Extract to read>
The Appalachian Justice Initiative hosted a discussion with law students and community organization members about mass incarnation in the United States.
The discussion surrounded people who have committed non-violent offenses such as money laundering or substance possession. Each panelist member presented information about what their programs are doing to assist prisoners and their families. They stressed the lack of rehabilitation and education programs offered to inmates,how communities are effected when people leave and the collateral consequence that effect people once released.
With over 2 million people serving prison sentences in the United States, there is a lot of concern about what happens when these people re-enter society.
Since people carry their prison record for the rest of they’re life, it is hard to find work, gain college degrees and even get some job certifications. This and the psychological effect of prison leads to many offenders re-entering prison once released.

Objectives>
A. From the passage about the Appalachian Justice Initiative discussion, list each thing it says is hard to do for people who carry a prison record.
B. Reproduce the portion of the Appalachian Justice Initiative passage that starts at the words "The discussion surrounded" and ends after "people once released.".

Supplied records>
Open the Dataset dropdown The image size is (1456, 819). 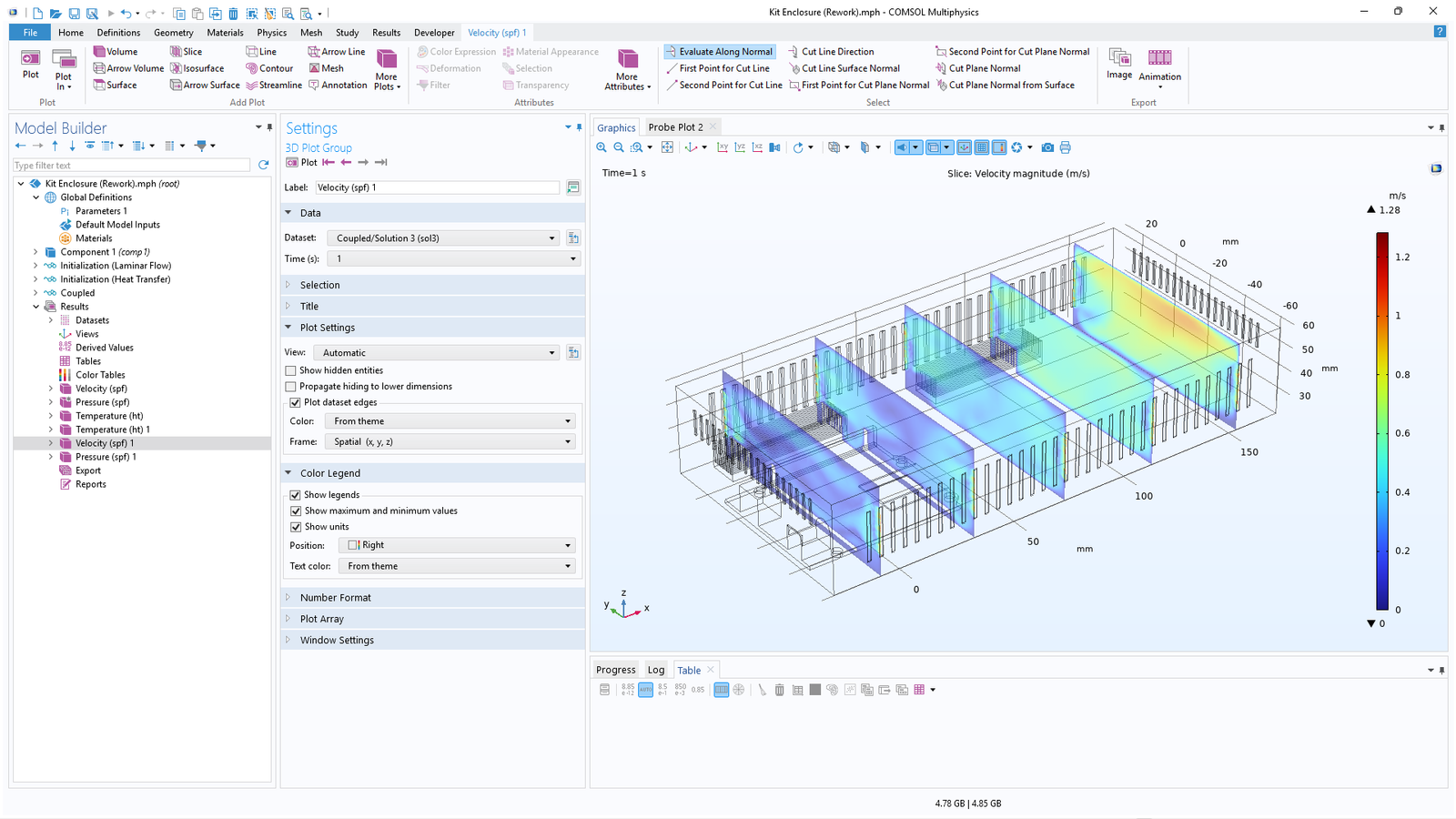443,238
* * *
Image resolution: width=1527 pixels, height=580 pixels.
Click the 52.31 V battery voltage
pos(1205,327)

Solutions in order>
A.
- Find work
- Gain college degrees
- Get some job certifications

B.
The discussion surrounded people who have committed non-violent offenses such as money laundering or substance possession. Each panelist member presented information about what their programs are doing to assist prisoners and their families. They stressed the lack of rehabilitation and education programs offered to inmates,how communities are effected when people leave and the collateral consequence that effect people once released.